The purpose of the Compensation Committee of the Board of Directors (the "Committee") of HCA Inc. (the "Company") is to discharge the responsibilities of the Board relating to compensation of the Company's executive officers and to review and approve senior officers' compensation. The Committee also has the responsibility to implement the applicable provisions relating to compensation matters set forth in the corporate governance plan approved as part of the settlement of certain litigation (the "Governance Plan"). The Committee also shall produce an annual report on executive compensation for inclusion in the Company's annual proxy statement. The Committee shall make regular reports to the Board of Directors and shall review and reassess the adequacy of the Charter annually and recommend any proposed changes to the Board.

Powers and Duties

The powers and duties of the Committee are as follows:

1.       Review the alignment of executive compensation and benefit programs, policies and practices with Company values and strategy, and the creation of value for stockholders.

2.       Oversee and review executive compensation programs, benefits, policies and practices with a view to attract, motivate and retain qualified executive officers and other key employees of the Company and make recommendations to the Board of Directors with respect to compensation, incentive compensation plans and equity-based plans for directors and officers of the Company.

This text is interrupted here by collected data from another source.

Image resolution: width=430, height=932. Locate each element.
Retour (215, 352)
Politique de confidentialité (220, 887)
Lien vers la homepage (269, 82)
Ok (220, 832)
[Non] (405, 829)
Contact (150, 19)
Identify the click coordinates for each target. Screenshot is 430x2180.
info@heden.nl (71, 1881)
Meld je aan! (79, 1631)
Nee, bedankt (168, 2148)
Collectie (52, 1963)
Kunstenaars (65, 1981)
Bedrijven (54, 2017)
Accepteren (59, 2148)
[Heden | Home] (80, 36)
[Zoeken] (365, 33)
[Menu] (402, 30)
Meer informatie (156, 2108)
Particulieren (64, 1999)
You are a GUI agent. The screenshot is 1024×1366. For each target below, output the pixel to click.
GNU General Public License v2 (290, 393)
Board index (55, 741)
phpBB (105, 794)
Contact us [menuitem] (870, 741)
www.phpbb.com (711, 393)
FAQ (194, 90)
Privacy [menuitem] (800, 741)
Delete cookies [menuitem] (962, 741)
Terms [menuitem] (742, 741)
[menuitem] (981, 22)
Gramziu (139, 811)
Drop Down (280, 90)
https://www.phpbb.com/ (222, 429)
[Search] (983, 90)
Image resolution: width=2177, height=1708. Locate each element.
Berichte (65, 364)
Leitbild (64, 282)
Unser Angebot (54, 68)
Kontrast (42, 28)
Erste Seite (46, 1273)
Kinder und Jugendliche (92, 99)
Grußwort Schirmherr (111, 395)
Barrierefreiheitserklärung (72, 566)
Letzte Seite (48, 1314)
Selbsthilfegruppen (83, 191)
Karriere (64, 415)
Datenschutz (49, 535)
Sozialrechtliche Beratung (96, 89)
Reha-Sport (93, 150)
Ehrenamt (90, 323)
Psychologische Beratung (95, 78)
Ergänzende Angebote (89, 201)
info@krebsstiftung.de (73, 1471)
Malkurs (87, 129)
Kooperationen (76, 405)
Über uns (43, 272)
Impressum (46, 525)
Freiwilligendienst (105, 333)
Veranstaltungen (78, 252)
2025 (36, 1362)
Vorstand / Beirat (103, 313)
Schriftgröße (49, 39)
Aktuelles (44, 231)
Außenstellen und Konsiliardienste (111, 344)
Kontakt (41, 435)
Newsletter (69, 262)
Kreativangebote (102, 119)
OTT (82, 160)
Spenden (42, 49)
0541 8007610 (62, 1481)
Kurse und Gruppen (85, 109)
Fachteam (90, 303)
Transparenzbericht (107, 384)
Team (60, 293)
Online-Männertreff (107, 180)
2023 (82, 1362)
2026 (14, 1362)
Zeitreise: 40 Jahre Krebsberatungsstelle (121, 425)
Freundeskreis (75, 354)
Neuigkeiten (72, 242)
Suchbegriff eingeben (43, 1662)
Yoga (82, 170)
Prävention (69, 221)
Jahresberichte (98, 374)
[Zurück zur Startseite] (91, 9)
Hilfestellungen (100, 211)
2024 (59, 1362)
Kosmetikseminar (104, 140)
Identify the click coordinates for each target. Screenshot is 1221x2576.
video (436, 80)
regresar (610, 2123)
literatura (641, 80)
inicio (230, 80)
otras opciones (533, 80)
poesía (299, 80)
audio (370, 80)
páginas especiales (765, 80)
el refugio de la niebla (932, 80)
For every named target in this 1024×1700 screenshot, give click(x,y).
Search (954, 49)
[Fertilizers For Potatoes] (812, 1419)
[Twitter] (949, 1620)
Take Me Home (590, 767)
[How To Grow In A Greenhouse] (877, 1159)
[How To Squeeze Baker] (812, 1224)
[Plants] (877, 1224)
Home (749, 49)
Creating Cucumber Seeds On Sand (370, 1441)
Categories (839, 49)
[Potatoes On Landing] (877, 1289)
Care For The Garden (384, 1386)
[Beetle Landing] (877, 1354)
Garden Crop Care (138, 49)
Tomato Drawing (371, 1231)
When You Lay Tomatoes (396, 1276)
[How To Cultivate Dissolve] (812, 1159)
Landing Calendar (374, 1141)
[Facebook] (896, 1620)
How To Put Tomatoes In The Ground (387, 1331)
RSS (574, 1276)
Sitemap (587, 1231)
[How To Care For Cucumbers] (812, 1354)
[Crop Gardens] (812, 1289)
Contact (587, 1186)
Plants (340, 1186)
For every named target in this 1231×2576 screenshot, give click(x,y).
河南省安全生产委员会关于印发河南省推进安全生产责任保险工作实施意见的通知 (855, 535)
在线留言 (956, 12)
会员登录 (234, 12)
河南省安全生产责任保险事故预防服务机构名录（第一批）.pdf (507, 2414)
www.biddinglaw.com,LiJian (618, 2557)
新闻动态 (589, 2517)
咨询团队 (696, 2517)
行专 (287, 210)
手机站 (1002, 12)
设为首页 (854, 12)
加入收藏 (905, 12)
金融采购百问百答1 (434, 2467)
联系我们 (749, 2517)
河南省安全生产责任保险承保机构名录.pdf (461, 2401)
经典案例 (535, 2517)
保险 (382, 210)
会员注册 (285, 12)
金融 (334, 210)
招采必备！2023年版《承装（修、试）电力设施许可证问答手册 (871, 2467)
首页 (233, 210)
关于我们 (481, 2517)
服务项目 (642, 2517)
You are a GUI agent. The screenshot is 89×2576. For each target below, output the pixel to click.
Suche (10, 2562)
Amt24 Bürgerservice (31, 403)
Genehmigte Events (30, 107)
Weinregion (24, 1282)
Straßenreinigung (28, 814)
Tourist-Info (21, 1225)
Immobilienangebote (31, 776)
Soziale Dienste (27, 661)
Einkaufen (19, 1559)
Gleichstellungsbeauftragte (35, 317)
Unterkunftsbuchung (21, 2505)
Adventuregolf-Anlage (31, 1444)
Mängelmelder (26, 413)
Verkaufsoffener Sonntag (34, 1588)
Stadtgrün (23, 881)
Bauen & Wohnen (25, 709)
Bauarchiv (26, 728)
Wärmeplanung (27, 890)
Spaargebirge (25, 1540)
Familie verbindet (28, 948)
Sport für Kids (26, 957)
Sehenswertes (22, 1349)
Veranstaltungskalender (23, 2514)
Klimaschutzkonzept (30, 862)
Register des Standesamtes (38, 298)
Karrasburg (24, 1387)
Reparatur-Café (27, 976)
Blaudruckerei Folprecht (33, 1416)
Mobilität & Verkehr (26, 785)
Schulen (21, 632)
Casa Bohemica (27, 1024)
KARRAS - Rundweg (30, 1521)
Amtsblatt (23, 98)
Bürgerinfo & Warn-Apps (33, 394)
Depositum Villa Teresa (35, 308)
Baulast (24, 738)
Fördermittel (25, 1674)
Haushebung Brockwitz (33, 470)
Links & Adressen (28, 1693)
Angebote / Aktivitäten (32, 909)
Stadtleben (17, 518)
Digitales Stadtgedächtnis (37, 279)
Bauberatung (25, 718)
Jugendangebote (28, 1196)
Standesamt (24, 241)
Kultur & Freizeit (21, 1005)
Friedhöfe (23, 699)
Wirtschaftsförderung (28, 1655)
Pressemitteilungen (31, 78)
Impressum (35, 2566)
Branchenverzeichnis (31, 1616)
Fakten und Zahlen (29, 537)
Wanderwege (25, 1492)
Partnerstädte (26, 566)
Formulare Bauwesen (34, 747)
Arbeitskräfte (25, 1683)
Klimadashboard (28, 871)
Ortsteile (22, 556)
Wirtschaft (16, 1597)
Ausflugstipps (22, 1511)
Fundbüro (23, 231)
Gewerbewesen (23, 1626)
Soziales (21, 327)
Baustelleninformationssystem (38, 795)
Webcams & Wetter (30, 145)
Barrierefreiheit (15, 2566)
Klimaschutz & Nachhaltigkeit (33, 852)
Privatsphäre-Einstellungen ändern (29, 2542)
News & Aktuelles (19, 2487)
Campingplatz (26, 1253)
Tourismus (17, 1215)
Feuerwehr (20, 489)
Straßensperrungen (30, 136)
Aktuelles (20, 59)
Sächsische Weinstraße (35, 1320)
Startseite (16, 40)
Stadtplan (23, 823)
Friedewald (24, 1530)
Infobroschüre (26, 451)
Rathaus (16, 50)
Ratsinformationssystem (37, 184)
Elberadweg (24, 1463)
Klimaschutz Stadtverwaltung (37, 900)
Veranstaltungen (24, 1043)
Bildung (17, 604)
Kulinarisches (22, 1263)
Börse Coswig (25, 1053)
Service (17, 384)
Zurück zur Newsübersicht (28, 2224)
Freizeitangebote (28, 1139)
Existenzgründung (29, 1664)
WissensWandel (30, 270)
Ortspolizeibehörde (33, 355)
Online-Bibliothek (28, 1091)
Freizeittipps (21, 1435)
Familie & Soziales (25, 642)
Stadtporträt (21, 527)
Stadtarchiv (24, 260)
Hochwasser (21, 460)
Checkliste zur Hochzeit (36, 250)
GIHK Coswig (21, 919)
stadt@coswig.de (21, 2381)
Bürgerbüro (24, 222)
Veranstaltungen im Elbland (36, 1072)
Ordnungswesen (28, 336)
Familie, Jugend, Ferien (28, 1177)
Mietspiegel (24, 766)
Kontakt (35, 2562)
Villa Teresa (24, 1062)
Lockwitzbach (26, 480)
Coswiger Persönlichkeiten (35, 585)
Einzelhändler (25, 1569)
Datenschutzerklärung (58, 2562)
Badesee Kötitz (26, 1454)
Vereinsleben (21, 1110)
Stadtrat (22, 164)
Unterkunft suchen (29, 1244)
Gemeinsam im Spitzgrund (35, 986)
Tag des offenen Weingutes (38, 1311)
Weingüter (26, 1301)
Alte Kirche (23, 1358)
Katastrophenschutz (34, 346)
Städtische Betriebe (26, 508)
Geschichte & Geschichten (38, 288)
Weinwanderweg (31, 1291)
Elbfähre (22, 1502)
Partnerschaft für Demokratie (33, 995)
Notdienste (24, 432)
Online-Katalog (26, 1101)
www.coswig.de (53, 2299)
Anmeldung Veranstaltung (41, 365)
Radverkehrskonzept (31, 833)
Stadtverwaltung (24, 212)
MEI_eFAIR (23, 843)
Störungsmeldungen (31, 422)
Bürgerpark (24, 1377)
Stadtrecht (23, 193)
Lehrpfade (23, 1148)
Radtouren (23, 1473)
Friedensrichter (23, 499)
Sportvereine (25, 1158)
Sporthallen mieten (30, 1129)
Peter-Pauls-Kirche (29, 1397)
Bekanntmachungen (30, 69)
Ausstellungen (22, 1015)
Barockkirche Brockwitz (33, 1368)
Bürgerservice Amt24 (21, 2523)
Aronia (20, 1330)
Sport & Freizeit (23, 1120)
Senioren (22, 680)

3.       Review and approve corporate goals and objectives relevant to compensation of the Chief Executive Officer, evaluate the performance of the Chief Executive Officer in light of those goals and objectives, and determine the compensation of the Chief Executive Officer based on this evaluation. In determining the long-term incentive component of Chief Executive Officer compensation, the Committee will consider the Company's performance and relative shareholder return, the value of similar incentive awards to chief executive officers at comparable companies, and the awards given to the Chief Executive Officer in past years.

4.       Review and determine individual compensation and incentive arrangements (including any equity-based awards and employment or severance agreements) for the senior executive officers of the Company employed in policy making capacities.

5.       Review new executive compensation programs; review on a periodic basis the operation of the Company's executive compensation programs to determine whether they are appropriately coordinated; and establish and periodically review policies for the administration of executive compensation programs.

6.       Review policies in the area of management perquisites.

7.       Direct its Chair to meet with the Chief Executive Officer of the Company to discuss the annual evaluation of the Chief Executive Officer's performance.

8.       Review annually its own performance.

9.       Engage, compensate and terminate any compensation consultant or other advisor used by the Committee in performing the duties set forth in this Charter.

10.   Make such recommendations to the Board of Directors as the Committee may consider appropriate and consistent with its purpose, and take such other actions and perform such services as may be referred to it from time to time by the Board of Directors.


The Committee shall meet at least three times annually and more frequently as necessary or appropriate. Special meetings of the Committee may be called on two hours notice by the Chairman of the Board or the Committee Chairman. A majority of the Committee shall constitute a quorum, and the Committee shall act only on the affirmative vote of a majority of the members present at the meeting. The Committee shall maintain minutes of all meetings documenting its activities and recommendations to the Board.

Composition of the Committee

The Committee shall be comprised of not less than three Board members, each of whom shall (i) meet the independence requirements of the New York Stock Exchange and of the Governance Plan, (ii) be a "non-employee director" for purposes of Section 16 of the Securities Exchange Act of 1934, as amended, and the rules thereunder, and (iii) be an "outside director" for purposes of Section 162(m) of the Internal Revenue Code of 1986, as amended, and the regulations thereunder. Each member of the Committee shall be appointed by and serve at the pleasure of the Board of Directors. The Committee shall have the authority to delegate any of its responsibilities to one or more subcommittees as the Committee may deem appropriate, provided that any such subcommittee shall be composed of two or more directors, each of whom shall satisfy the Committee's independence requirements. Any such subcommittee must have a published charter.